A inflação será outro grande problema. O país está sob pressão há meses e o orçamento das famílias começa a ser atingido. O Índice de Preços ao Consumidor (IPC) do Chile subiu 0,5% em novembro, acumulando 6,3% neste ano e 6,7% em 12 meses, no maior valor desde dezembro de 2008. Nesta semana, o Banco Central acelerou a retirada de estímulo monetário e elevou a taxa básica de juros em 125 pontos, maior índice desde 2014, para tentar conter a inflação. A previsão, informou o Banco Central, é de que a economia cresça entre 1,5 e 2,5% em 2022 e 0,0 e 1,0% em 2023.
A implementação da nova Constituição também pode ser um dilema. Com possibilidade de ser implementada ainda em 2022, ela irá condicionar o mandato do próximo presidente, que começará a governar com as normas atuais mas será responsável por implementar as novas normas e fazer uma verdadeira transição no país. Seu texto pode inclusive tornar o governo provisório ou modificar sua forma, passando do atual regime presidencial para um semipresidencial, por exemplo.
Além disso, a Convenção Constitucional que redige a nova Carta Magna é de maioria progressista. Embora Boric esteja mais alinhado aos valores da Convenção que Kast, ele também deve ter dificuldades para conciliar as coisas, diz Kenneth Bunker, analista político e fundador do site TresQuintos. "A Convenção claramente está mais à esquerda que Kast, mas também está mais à esquerda que Boric", afirma. "Ela é muito semelhante ao programa de Boric no primeiro turno, mas seu novo programa, apresentado para o segundo turno e trabalhado para mostrar moderação, o posicionou mais ao centro do que a Convenção."
<b>Votação</b>
A votação foi iniciada às 8h deste domingo (horário local, também 8h no Brasil) em mais de 2.500 centros abertos em todo o país. Embora mais de 15 milhões de chilenos estivessem aptos a votar, esperava-se uma alta abstenção, aos moldes do que aconteceu no primeiro turno. Os dados oficiais ainda não foram divulgados.
O processo eleitoral registrou ao menos um grande incidente. No fim da manhã, eleitores denunciaram problemas com o transporte público,enquanto tentam se locomover aos centros de votação. Pontos de ônibus em diversas regiões da cidade registravam grandes filas, em uma cena que se repetiu em outras cidades. Os prefeitos de Santiago, Quilpué e Maipu protestaram contra a situação.

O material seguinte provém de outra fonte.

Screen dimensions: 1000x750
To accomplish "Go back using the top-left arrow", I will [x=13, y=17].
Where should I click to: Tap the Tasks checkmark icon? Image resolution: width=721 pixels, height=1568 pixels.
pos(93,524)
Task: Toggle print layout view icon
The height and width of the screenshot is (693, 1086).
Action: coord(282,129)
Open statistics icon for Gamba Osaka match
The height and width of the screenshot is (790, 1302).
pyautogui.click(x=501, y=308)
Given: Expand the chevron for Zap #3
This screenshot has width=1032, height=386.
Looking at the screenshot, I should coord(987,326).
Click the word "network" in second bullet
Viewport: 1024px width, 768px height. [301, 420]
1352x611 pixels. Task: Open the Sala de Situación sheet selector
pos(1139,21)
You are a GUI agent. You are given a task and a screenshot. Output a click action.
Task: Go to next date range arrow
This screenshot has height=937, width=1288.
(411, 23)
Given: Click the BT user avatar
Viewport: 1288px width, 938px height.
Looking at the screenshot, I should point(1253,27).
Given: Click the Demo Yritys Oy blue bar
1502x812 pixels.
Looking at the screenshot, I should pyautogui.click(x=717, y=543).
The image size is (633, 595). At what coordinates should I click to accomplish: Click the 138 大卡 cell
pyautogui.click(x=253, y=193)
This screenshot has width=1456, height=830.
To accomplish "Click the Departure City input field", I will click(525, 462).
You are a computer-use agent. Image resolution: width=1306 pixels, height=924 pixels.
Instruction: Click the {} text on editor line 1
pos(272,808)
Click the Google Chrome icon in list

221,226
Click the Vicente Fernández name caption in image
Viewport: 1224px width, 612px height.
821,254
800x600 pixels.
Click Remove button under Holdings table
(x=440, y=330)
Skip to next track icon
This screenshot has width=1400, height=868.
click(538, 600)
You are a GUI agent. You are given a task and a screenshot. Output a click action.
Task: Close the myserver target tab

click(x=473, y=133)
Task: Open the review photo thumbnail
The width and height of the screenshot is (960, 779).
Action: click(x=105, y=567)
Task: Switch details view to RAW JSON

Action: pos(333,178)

As campanhas dos dois candidatos se manifestaram sobre o caso. Boric afirmou que menos de 50% do transporte público estava funcionando no país e chegou a afirmar que o governo do presidente, Sebastián Piñera, buscava "boicotar" as eleições. "Mais adiante, veremos as responsabilidades. O importante agora é garantir o voto", disse o candidato. Kast se manifestou mais tarde, dizendo "É um dia que todos temos que colaborar. A nós, interessa que grande parte das pessoas vá votar."
A ministra dos Transportes, Gloria Hutt, reconheceu o problema ao longo do dia. "Há episódio de congestionamentos em vias importantes, e isso afeta a fluidez dos trajetos do transporte público, quando não há via exclusiva. Com isso, os tempos de espera aumentaram", disse em entrevista coletiva.
O porta-voz do governo, Jaime Bellolio, por sua vez, negou as acusações de que há uma estratégia em prática para que as pessoas não votem neste segundo turno. "Temos cerca de 75% mais ônibus circulando do que em um domingo normal", disse o representante do Executivo.